Bid’ah yang wajib contohnya adalah mencantumkan dalil dalil pada ucapan ucapan
yang menentang kemungkaran, contoh bid’ah yang mandub (mendapat pahala bila
dilakukan dan tak mendapat dosa bila ditinggalkan) adalah membuat buku buku ilmu
syariah, membangun majelis taklim dan pesantren, dan Bid;ah yang Mubah adalah
bermacam macam dari jenis makanan, dan Bid’ah makruh dan haram sudah jelas
diketahui, demikianlah makna pengecualian dan kekhususan dari makna yang umum,
sebagaimana ucapan Umar ra atas jamaah tarawih bahwa inilah sebaik2 bid’ah”.
(Syarh Imam Nawawi ala shahih Muslim Juz 6 hal 154-155)
Al Hafidh AL Muhaddits Al Imam Jalaluddin Abdurrahman Assuyuthiy
rahimahullah
Mengenai hadits “Bid’ah Dhalalah” ini bermakna “Aammun makhsush”, (sesuatu yang
umum yang ada pengecualiannya), seperti firman Allah : “… yang Menghancurkan
segala sesuatu” (QS Al Ahqaf 25) dan kenyataannya tidak segalanya hancur, (*atau
pula ayat : “Sungguh telah kupastikan ketentuanku untuk memenuhi jahannam
dengan jin dan manusia keseluruhannya” QS Assajdah-13), dan pada
kenyataannya bukan semua manusia masuk neraka, tapi ayat itu bukan bermakna
keseluruhan tapi bermakna seluruh musyrikin dan orang dhalim.pen) atau hadits : “aku
dan hari kiamat bagaikan kedua jari ini” (dan kenyataannya kiamat masih ribuan tahun
setelah wafatnya Rasul saw) (Syarh Assuyuthiy Juz 3 hal 189).

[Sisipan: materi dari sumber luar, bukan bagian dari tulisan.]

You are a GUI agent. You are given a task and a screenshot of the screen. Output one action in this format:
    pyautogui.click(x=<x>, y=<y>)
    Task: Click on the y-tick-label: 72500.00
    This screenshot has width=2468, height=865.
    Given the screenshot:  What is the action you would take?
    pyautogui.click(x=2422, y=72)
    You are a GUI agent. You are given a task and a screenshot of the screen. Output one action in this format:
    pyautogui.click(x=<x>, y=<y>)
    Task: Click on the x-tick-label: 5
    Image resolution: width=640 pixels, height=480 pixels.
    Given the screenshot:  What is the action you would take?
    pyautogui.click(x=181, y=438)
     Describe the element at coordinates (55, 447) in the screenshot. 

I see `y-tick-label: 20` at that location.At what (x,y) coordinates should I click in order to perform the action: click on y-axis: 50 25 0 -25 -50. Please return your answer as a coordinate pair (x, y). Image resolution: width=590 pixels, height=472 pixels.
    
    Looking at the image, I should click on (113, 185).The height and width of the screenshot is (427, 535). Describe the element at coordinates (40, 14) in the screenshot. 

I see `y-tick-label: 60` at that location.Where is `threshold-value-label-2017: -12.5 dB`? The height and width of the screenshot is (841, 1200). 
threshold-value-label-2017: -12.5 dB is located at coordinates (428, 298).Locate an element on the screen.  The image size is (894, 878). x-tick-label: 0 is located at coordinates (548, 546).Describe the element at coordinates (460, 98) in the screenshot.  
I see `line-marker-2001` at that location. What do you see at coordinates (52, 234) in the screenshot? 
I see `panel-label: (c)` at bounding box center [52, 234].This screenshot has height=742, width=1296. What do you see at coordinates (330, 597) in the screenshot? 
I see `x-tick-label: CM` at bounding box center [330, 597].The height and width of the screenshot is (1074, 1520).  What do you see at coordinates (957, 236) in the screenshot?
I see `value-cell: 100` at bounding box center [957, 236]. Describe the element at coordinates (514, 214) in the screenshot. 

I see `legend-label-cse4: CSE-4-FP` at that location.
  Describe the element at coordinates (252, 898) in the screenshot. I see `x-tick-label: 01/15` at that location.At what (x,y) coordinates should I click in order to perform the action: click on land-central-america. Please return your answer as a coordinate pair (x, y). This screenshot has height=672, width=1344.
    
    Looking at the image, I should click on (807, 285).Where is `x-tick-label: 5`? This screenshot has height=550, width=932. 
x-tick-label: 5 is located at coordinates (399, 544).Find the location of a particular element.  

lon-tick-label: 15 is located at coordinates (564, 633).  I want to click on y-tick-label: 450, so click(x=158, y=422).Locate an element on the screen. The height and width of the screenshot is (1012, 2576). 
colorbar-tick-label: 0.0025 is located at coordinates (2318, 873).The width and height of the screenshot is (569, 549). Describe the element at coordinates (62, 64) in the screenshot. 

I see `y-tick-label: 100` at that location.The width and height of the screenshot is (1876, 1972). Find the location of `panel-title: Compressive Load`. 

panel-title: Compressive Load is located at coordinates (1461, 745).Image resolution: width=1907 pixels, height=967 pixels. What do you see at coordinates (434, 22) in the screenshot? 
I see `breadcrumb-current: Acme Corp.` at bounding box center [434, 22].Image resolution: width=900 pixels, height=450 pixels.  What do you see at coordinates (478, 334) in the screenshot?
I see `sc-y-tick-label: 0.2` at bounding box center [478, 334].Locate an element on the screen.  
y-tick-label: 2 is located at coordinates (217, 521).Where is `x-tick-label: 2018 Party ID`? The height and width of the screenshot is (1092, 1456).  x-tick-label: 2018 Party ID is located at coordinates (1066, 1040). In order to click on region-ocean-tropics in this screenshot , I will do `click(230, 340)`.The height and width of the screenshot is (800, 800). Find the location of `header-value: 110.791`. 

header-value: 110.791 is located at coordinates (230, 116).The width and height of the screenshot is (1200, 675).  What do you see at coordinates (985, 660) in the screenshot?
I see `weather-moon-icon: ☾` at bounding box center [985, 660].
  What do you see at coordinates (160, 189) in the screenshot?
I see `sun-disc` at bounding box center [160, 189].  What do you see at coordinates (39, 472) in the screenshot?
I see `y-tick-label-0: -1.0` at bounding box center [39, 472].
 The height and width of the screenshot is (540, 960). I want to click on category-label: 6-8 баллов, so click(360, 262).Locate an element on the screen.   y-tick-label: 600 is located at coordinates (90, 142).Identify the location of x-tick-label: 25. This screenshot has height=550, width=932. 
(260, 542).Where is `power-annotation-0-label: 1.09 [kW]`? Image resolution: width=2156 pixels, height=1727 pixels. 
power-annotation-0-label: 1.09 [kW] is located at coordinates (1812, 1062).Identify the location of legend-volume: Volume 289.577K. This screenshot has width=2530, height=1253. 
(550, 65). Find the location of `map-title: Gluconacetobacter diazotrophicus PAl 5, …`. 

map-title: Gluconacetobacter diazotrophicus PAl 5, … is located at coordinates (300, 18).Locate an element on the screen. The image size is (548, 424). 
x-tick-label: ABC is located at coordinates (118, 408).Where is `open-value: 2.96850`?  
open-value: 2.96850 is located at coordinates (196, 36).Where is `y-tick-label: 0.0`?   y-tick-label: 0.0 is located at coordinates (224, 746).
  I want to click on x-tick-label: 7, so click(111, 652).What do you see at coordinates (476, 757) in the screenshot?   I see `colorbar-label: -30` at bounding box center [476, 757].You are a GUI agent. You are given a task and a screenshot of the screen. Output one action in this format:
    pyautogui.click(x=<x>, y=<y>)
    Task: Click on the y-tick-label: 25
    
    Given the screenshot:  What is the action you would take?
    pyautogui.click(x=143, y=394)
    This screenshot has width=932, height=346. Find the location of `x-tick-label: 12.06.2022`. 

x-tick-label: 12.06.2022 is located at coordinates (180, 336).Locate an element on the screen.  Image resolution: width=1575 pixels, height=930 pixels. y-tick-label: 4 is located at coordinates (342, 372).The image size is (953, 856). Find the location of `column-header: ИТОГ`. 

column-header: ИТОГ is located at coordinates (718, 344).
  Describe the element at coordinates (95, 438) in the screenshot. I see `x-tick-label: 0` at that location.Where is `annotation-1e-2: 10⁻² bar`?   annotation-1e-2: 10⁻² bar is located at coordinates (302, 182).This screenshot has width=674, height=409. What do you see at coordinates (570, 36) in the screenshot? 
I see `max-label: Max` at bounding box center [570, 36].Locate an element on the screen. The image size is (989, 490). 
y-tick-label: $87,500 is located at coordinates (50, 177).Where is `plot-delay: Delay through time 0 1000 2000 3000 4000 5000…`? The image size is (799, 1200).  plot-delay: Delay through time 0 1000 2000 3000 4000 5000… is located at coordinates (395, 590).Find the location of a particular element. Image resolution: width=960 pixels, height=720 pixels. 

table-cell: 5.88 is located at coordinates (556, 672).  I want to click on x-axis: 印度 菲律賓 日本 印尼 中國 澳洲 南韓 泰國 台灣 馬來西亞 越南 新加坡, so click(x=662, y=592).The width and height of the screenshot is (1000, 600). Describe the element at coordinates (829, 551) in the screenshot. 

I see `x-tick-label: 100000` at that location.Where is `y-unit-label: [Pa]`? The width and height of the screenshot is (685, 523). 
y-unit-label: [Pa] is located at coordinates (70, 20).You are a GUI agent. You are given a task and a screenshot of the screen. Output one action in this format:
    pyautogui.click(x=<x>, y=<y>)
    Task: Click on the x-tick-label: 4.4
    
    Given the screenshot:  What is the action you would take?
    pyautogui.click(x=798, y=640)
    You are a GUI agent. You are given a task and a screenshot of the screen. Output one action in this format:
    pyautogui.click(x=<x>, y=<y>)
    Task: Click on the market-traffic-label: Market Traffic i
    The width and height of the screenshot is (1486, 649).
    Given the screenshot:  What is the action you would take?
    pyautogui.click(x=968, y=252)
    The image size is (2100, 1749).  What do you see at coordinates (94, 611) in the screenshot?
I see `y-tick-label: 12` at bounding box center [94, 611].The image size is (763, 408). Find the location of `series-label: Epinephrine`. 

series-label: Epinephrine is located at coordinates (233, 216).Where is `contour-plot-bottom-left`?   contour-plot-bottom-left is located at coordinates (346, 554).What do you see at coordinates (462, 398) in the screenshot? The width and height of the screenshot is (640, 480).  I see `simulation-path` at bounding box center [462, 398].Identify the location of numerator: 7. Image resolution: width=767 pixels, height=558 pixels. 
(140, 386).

Maka bila muncul pemahaman di akhir zaman yang bertentangan dengan pemahaman
para Muhaddits maka mestilah kita berhati hati darimanakah ilmu mereka?,
berdasarkan apa pemahaman mereka?, atau seorang yang disebut imam padahal ia
tak mencapai derajat hafidh atau muhaddits?, atau hanya ucapan orang yang tak
punya sanad, hanya menukil menukil hadits dan mentakwilkan semaunya tanpa
memperdulikan fatwa fatwa para Imam?